[Text shown]
In the early 1970's, John Huston was right in the middle of what he would later call his "dry period". During this period, which lasted from Sinful Davey to The Mackintosh Man, he would make what he would later call some of his worst films. However, right in the middle of this period was a film that was odd for Huston. It was a critical hit after it's premiere in Cannes, and it's story about boxing and redemption seemed odd for Huston.
The cast was a bunch of unknowns, Huston originally wanted Marlon Brando in the lead, but when that came to nothing he turned to then unknown Stacey Keach. In the role of a young boxer he cast Jeff Bridges, fresh off his debut in The Last Picture Show. He also cast first time actress Candy Clark and Susan Tyrell. The shooting was uneventful and the film was critically praised upon release, but it did nothing commercial, and has faded into somewhat obscurity, which is really too bad, especially for a film that is so interesting for Huston.
Billy Tully is a broken down boxer approaching his thirtieth birthday, and one day he goes to the gym to work out, when he meets Ernie, a young boxer. He tells the boxer to go see his old manager, and he does. Then Billy goes to a bar, where he meets Oma and Earl. Oma is a loud mouth, and she is drunk. Then Billy goes home and Ernie goes to meet Ruben, Billy's old manager. Ruben sees talent in Ernie, and immediately signs him on.
Meanwhile Billy, unable to hold a job, goes out to pick onions, looking for some work. After work, he heads to a bar and meets Oma. Earl has been sent to prison, and she is all alone. They talk for a while and then Billy convinces Oma to let him take her home. They start to live together, and Ernie begins losing fights. Then Billy goes to Ruben, as he has decided he is going to box again.

[What you are asked to do]
List every character in the film's story who is named in the review above.

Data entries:
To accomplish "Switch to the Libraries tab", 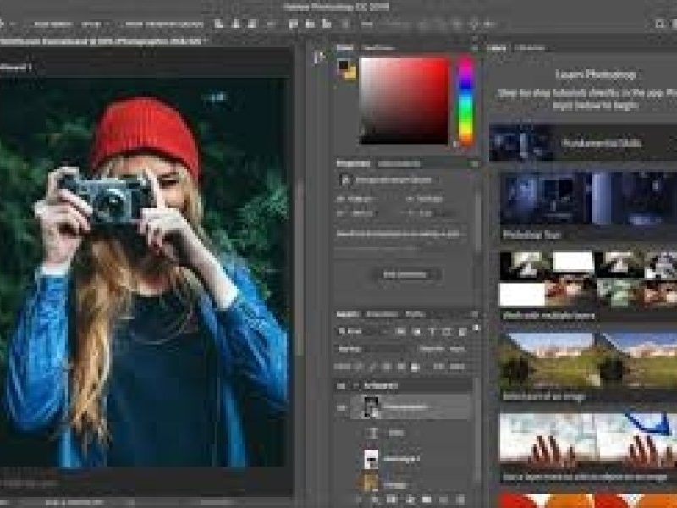I will (530, 48).
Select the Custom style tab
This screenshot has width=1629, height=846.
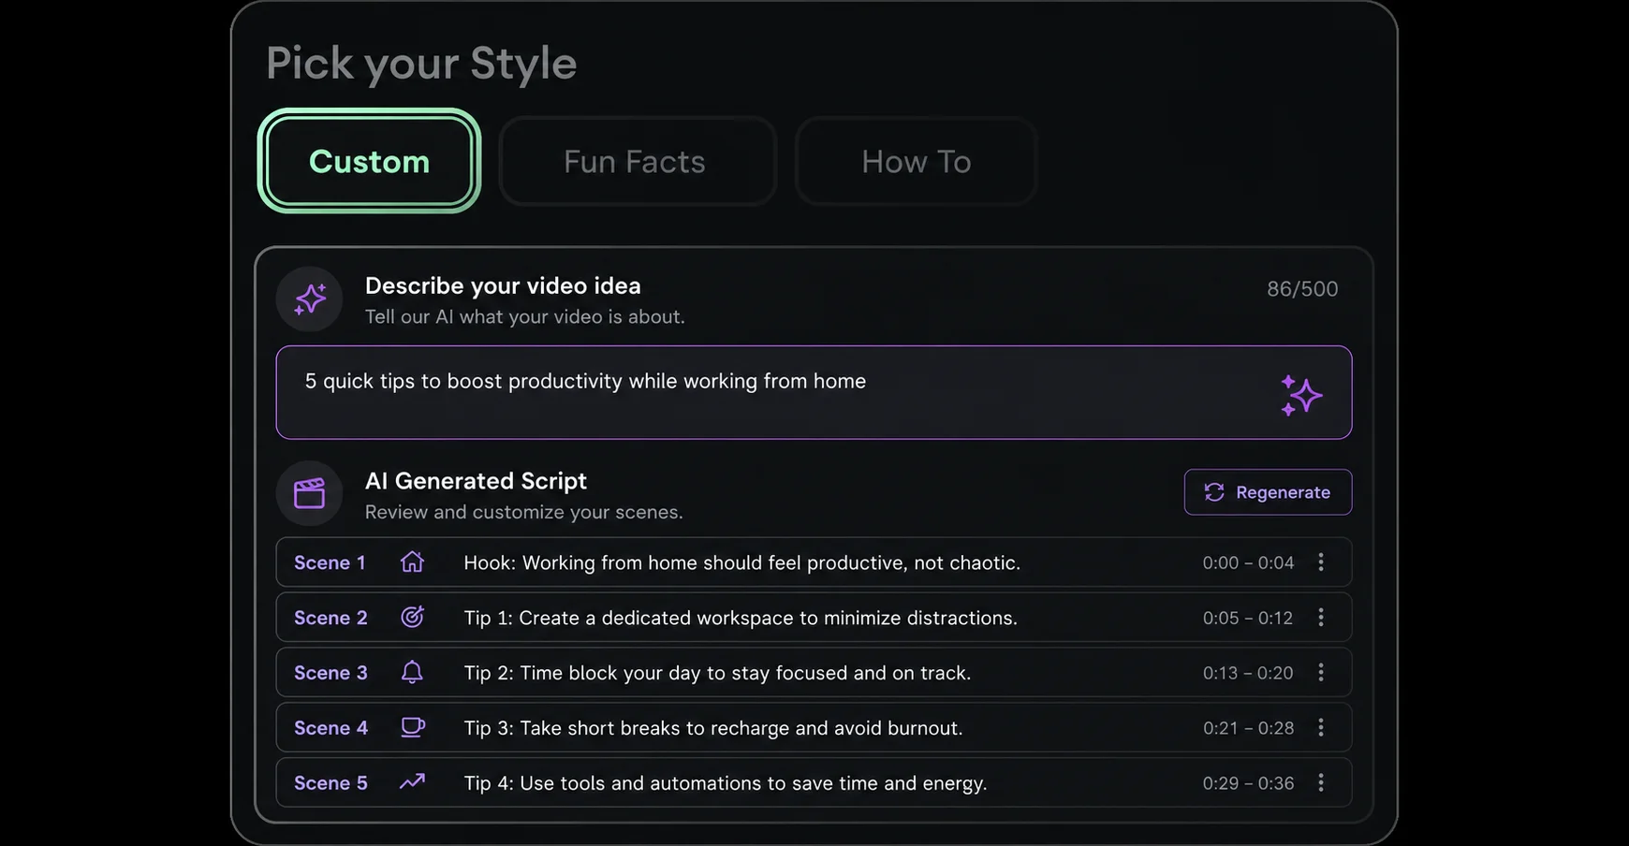pyautogui.click(x=369, y=161)
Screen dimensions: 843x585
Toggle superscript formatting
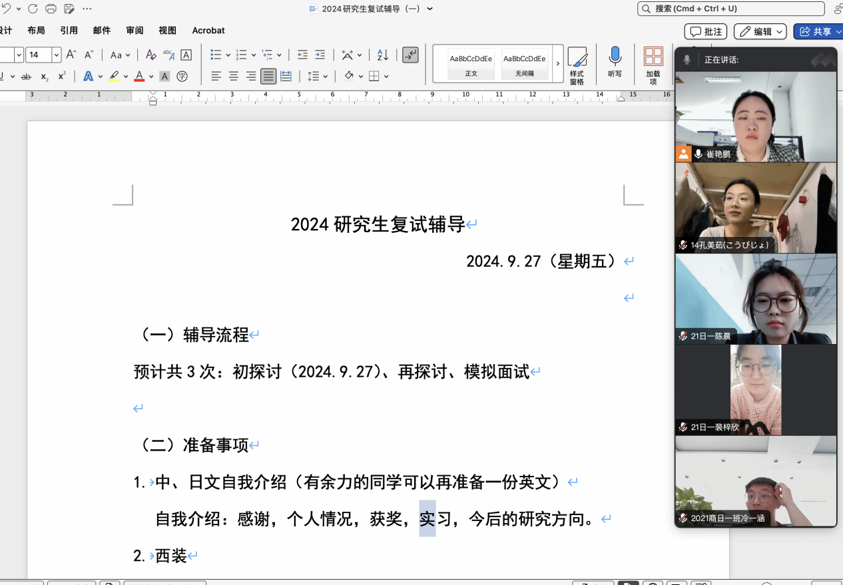(x=62, y=76)
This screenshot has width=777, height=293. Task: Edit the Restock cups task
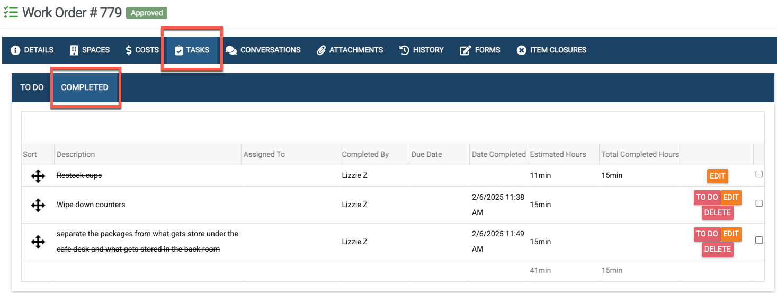point(717,176)
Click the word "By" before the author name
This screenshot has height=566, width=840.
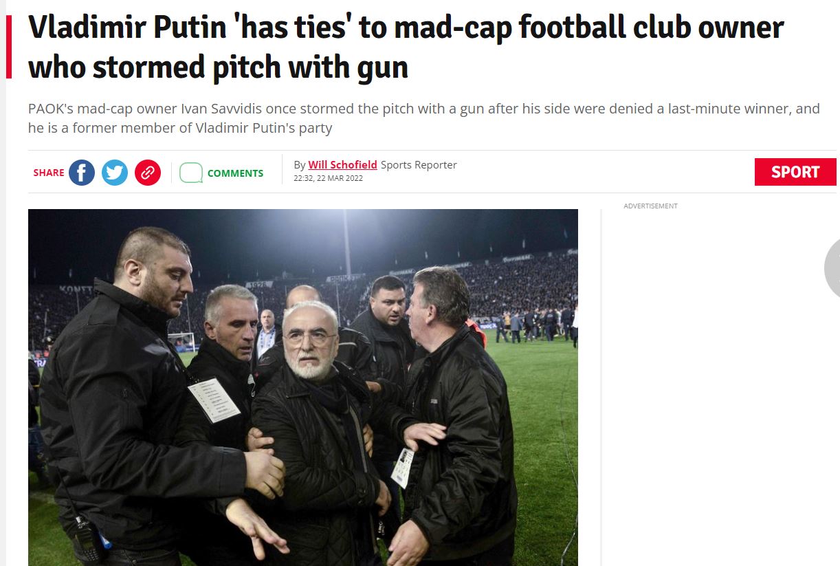[299, 164]
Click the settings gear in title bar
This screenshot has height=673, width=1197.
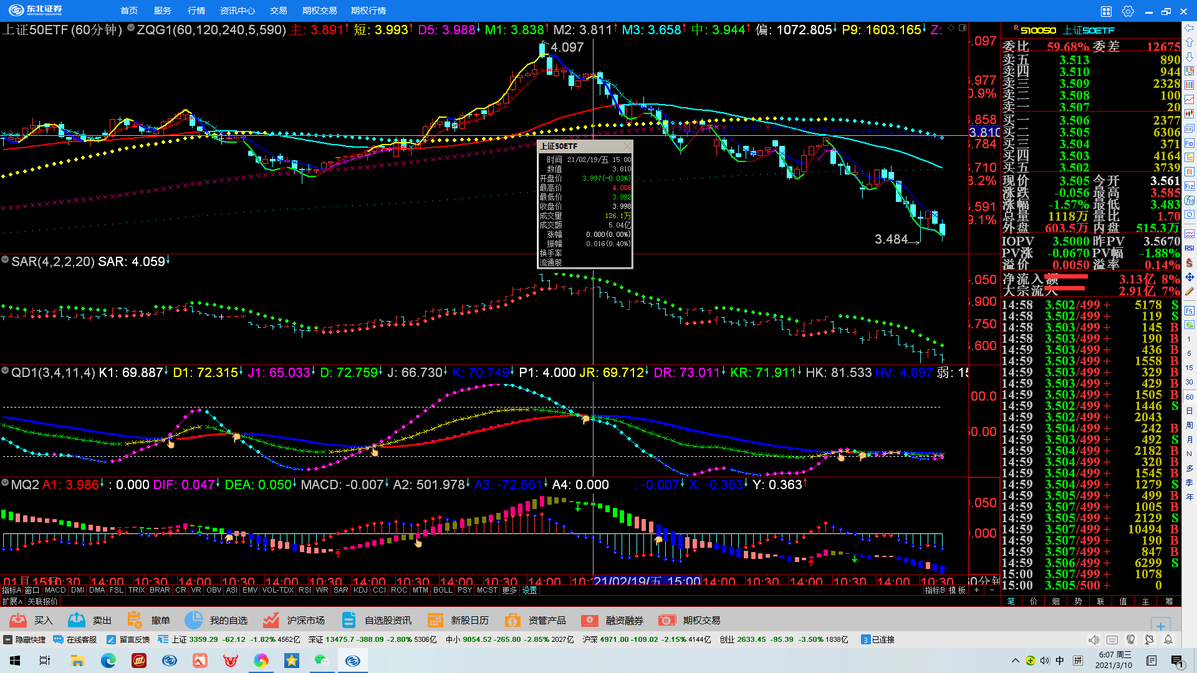[1128, 11]
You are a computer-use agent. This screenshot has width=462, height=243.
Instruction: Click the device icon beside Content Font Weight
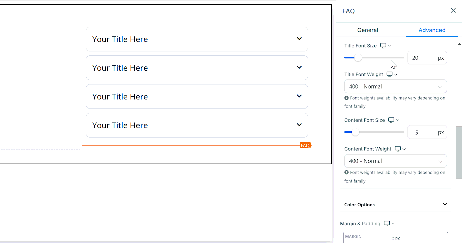[x=398, y=149]
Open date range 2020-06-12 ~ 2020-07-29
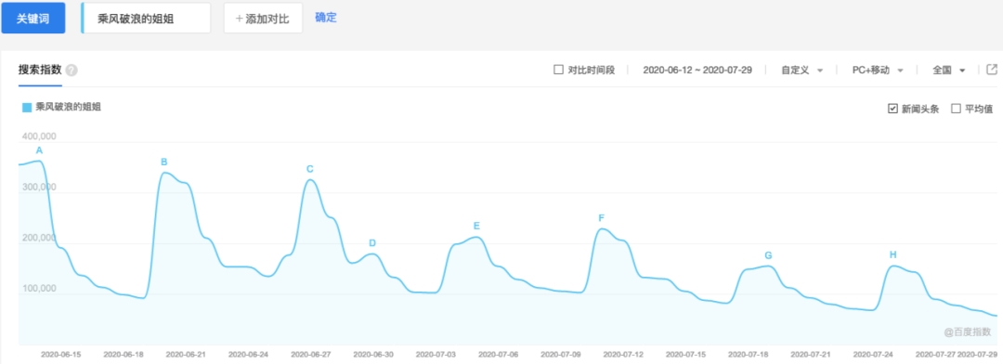The width and height of the screenshot is (1003, 364). point(697,71)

[Solution for this task]
Billy Tully, Ernie, Oma, Earl, Ruben